Rewrite the items below, replacing "coordinates" with "location" wherever it appears and leaving everything else as it is.

Item position entries
— start —

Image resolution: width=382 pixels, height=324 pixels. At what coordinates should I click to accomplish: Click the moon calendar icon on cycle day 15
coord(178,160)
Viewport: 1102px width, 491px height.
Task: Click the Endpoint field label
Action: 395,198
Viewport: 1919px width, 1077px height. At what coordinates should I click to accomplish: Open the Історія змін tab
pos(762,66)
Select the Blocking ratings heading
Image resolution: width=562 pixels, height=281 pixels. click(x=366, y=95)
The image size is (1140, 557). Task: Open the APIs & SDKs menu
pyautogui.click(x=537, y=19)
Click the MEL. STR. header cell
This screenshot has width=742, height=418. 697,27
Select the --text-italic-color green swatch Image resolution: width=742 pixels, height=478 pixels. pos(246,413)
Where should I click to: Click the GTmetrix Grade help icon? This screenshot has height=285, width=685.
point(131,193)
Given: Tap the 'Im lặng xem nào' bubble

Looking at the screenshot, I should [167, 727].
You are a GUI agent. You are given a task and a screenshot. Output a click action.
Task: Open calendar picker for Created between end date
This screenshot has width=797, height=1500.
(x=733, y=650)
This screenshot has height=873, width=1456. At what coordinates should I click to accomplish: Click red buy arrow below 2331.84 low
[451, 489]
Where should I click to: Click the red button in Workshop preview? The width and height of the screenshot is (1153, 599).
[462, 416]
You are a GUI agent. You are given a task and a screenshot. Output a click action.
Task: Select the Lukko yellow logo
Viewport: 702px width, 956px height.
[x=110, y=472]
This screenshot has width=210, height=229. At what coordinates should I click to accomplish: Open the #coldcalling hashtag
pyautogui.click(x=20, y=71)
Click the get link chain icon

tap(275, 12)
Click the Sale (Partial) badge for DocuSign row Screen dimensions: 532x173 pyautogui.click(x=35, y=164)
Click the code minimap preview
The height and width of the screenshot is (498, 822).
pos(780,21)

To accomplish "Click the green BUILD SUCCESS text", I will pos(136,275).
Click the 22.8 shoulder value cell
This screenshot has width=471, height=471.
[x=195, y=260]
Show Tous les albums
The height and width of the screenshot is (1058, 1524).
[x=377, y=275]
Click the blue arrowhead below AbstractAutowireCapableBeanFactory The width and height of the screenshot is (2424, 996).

— end —

REPLY:
Image resolution: width=382 pixels, height=324 pixels. At what location should I click to accomplish: Click the moon calendar icon on cycle day 15
coord(178,160)
Viewport: 1102px width, 491px height.
Task: Click the Endpoint field label
Action: 395,198
Viewport: 1919px width, 1077px height. At what location should I click to accomplish: Open the Історія змін tab
pos(762,66)
Select the Blocking ratings heading
Image resolution: width=562 pixels, height=281 pixels. click(x=366, y=95)
The image size is (1140, 557). Task: Open the APIs & SDKs menu
pyautogui.click(x=537, y=19)
Click the MEL. STR. header cell
This screenshot has width=742, height=418. 697,27
Select the --text-italic-color green swatch Image resolution: width=742 pixels, height=478 pixels. pos(246,413)
Where should I click to: Click the GTmetrix Grade help icon? This screenshot has height=285, width=685.
point(131,193)
Given: Tap the 'Im lặng xem nào' bubble

Looking at the screenshot, I should [167, 727].
You are a GUI agent. You are given a task and a screenshot. Output a click action.
Task: Open calendar picker for Created between end date
This screenshot has width=797, height=1500.
(x=733, y=650)
This screenshot has height=873, width=1456. At what location should I click to accomplish: Click red buy arrow below 2331.84 low
[451, 489]
Where should I click to: Click the red button in Workshop preview? The width and height of the screenshot is (1153, 599).
[462, 416]
You are a GUI agent. You are given a task and a screenshot. Output a click action.
Task: Select the Lukko yellow logo
Viewport: 702px width, 956px height.
[x=110, y=472]
This screenshot has width=210, height=229. At what location should I click to accomplish: Open the #coldcalling hashtag
pyautogui.click(x=20, y=71)
Click the get link chain icon

tap(275, 12)
Click the Sale (Partial) badge for DocuSign row Screen dimensions: 532x173 pyautogui.click(x=35, y=164)
Click the code minimap preview
The height and width of the screenshot is (498, 822).
pos(780,21)

To accomplish "Click the green BUILD SUCCESS text", I will pos(136,275).
Click the 22.8 shoulder value cell
This screenshot has width=471, height=471.
[x=195, y=260]
Show Tous les albums
The height and width of the screenshot is (1058, 1524).
[x=377, y=275]
Click the blue arrowhead below AbstractAutowireCapableBeanFactory The width and height of the screenshot is (2424, 996).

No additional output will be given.